In the mean time clouds were growing down in Shasta Valley--massive swelling cumuli, displaying delicious tones of purple and gray in the hollows of their sun-beaten bosses. Extending gradually southward around on both sides of Shasta, these at length united with the older field towards Lassen's Butte, thus encircling Mount Shasta in one continuous cloud zone. Rhett and Klamath Lakes were eclipsed beneath clouds scarcely less brilliant than their own silvery disks. The Modoc Lava Beds, many a snow-laden peak far north in Oregon, the Scott and Trinity and Siskiyou Mountains, the peaks of the Sierra, the blue Coast Range, Shasta Valley, the dark forests filling the valley of the Sacramento, all in turn were obscured or buried, leaving the lofty cone on which we stood solitary in the sunshine between two skies--a sky of spotless blue above, a sky of glittering cloud beneath. The creative sun shone glorious on the vast expanse of cloudland; hill and dale, mountain and valley springing into existence responsive to his rays and steadily developing in beauty and individuality. One huge mountain-cone of cloud, corresponding to Mount Shasta in these newborn cloud ranges, rose close alongside with a visible motion, its firm, polished bosses seeming so near and substantial that we almost fancied that we might leap down upon them from where we stood and make our way to the lowlands. No hint was given, by anything in their appearance, of the fleeting character of these most sublime and beautiful cloud mountains. On the contrary they impressed one as being lasting additions to the landscape.

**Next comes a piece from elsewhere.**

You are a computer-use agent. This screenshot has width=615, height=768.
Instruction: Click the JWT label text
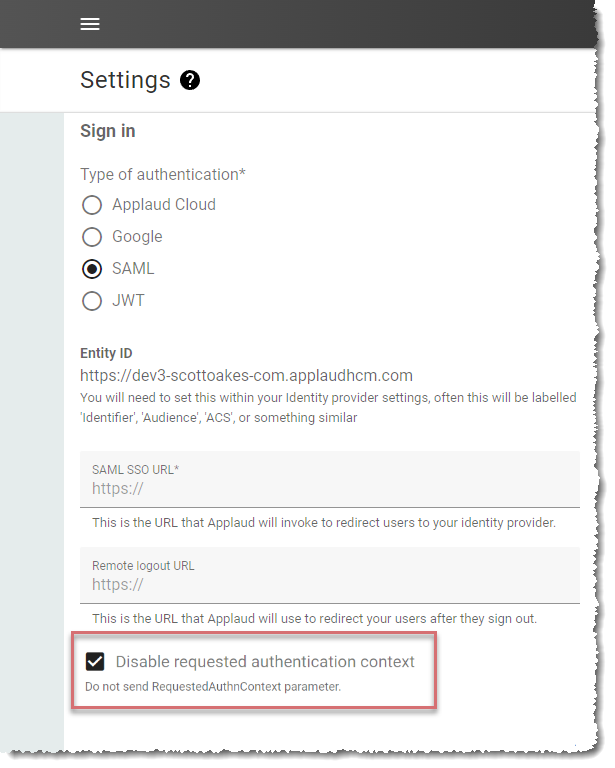pyautogui.click(x=128, y=300)
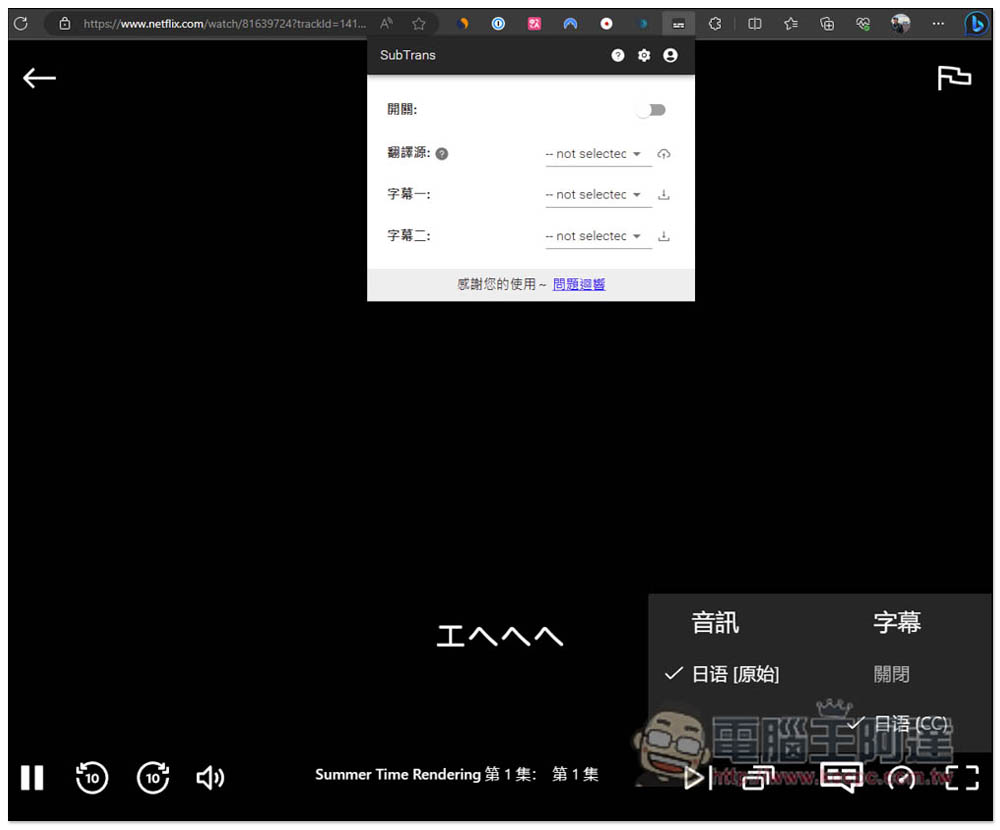Open SubTrans account profile icon

(670, 56)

The weather of the springtime and summer, throughout the Sierra in general, is usually varied by slight local rains and dustings of snow, most of which are obviously far too joyous and life-giving to be regarded as storms--single clouds growing in the sunny sky, ripening in an hour, showering the heated landscape, and passing away like a thought, leaving no visible bodily remains to stain the sky. Snowstorms of the same gentle kind abound among the high peaks, but in spring they not unfrequently attain larger proportions, assuming a violence and energy of expression scarcely surpassed by those bred in the depths of winter. Such was the storm now gathering about us.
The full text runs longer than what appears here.